Now, given this dire situation, you and I and other quite reasonable people
      might be forgiven if we are sometimes tempted to try countering
      motivation number two with appeals to number three,
Presuming, of course, that the collective consequences of individual actions
      are something that everyone should be able to see.
But when we do, we come up smack against the moral relativism which, after
      all, our liberal mentors of a generation ago were the ones to foster
And we find ourselves regarded by our own intellectual kin as some kind of
      impostor.
It seems that much of our species's accumulated wisdom concerning fertility,
      compiled, as it was, over the eons during which our survival was a
      question more pressing than running out of space,  
Now only compounds the greatest peril of our race.

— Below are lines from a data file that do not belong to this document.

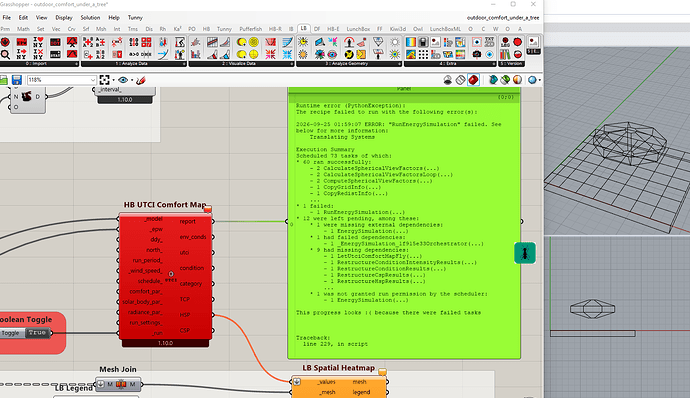Click the save document floppy disk icon
The width and height of the screenshot is (690, 398).
click(17, 80)
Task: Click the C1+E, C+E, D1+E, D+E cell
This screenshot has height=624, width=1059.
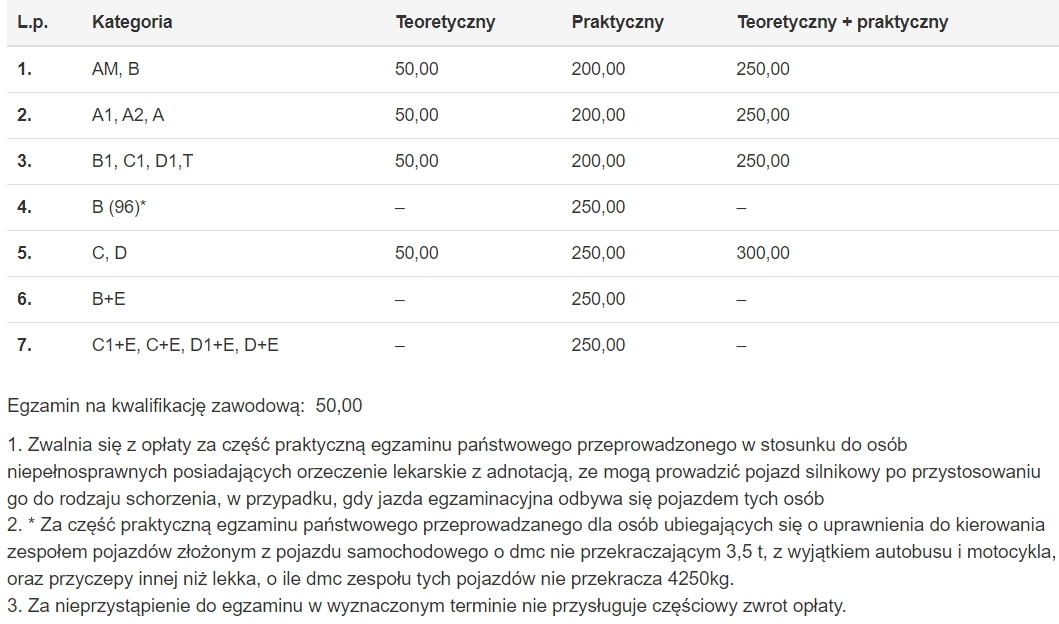Action: coord(185,344)
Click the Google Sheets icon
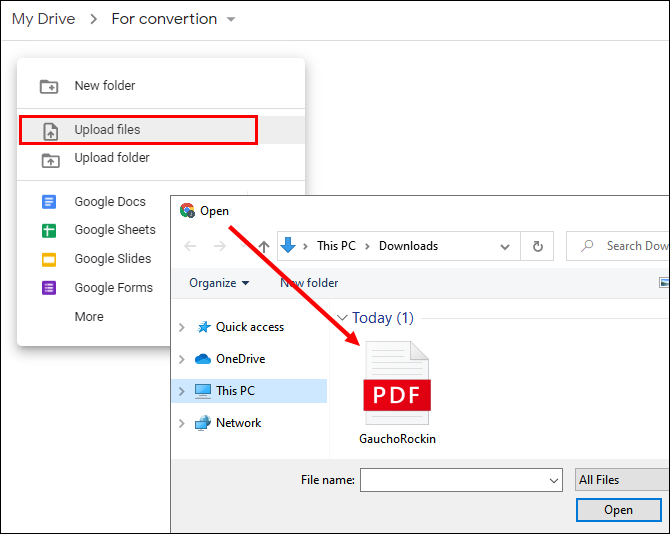This screenshot has width=670, height=534. pyautogui.click(x=49, y=231)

For since the time that individuals first joined together in civilizations,
      the act of reproduction has been regarded not just as a right but as an
      obligation;
And reversing a cultural fixture with such deep roots may not be accomplished
      by the modest force of logic, or even our most ardent exhortation.

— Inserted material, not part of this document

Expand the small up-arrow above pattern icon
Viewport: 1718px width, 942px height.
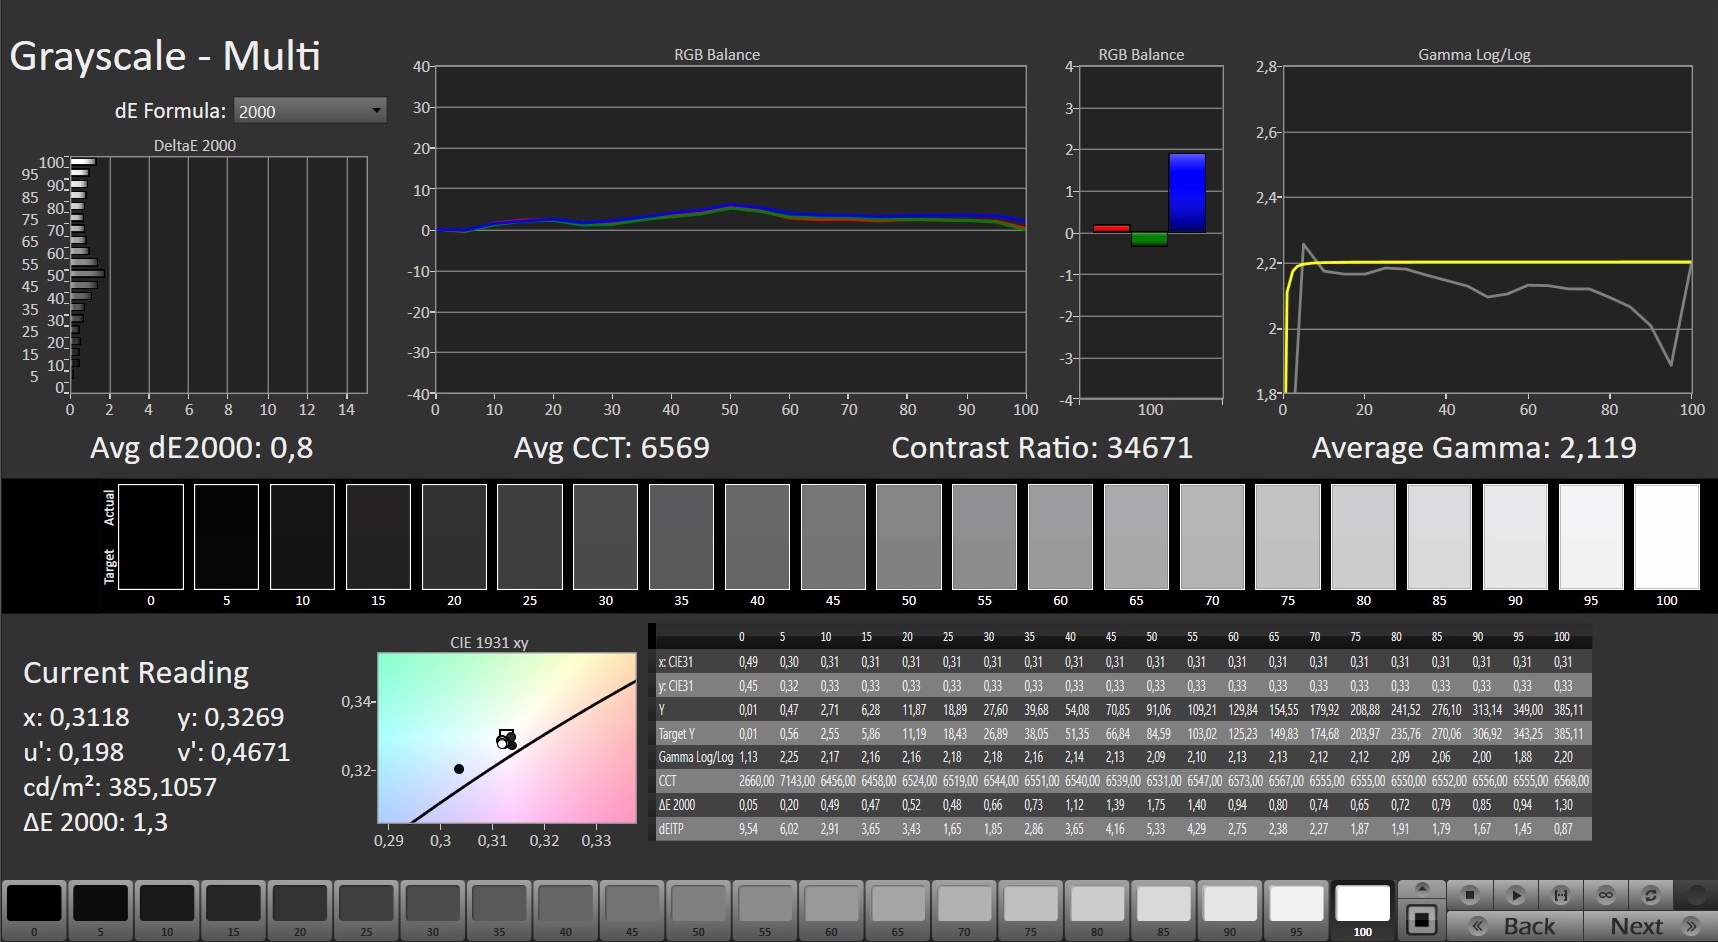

While moralizing, grandstanding, invoking fire and brimstone and the horsemen
      of the apocalypse may seem like lots of fun,
We're most effective when we appeal to number one.
All our sermons about saving the planet are received, in a pluralistic
      society, as just one more moral perspective, which puts us in direct
      competition with the Pope.
Harnessing self-interest may be our best hope.

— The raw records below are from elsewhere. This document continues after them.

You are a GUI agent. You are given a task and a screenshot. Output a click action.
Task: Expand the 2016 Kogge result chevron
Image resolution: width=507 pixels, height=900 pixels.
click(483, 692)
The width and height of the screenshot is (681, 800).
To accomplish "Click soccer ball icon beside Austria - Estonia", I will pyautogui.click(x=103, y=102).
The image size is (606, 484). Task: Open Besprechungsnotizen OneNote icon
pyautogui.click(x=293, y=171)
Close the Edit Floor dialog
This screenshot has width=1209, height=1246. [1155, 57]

Surely we can find ways to reward the bachelor and the spinster, adoptive
      parents, lesbians and gays,
Adapting the rules so that their behavior pays.
Even if we're just a wee bit disappointed that all our admonitions and grand
      principles, expressed in panel discussions and editorials, disseminated
      through phone calls, emails, digital media and fax mode,
Are reduced to suggestions about the tax code.
Still, we can hardly complain when it is objected that our hortatory
      deportment makes us sound like jerks,
So long as we find something else that works.

Whatever we do, we must make sure
That our policies reward moderate family size and motivate parental
      responsibility, but don't punish children by making them poor.

This sort of thinking has led me finally to conclude that humanity's deepest
      problems can only be fixed
By exploiting motivations that are mixed.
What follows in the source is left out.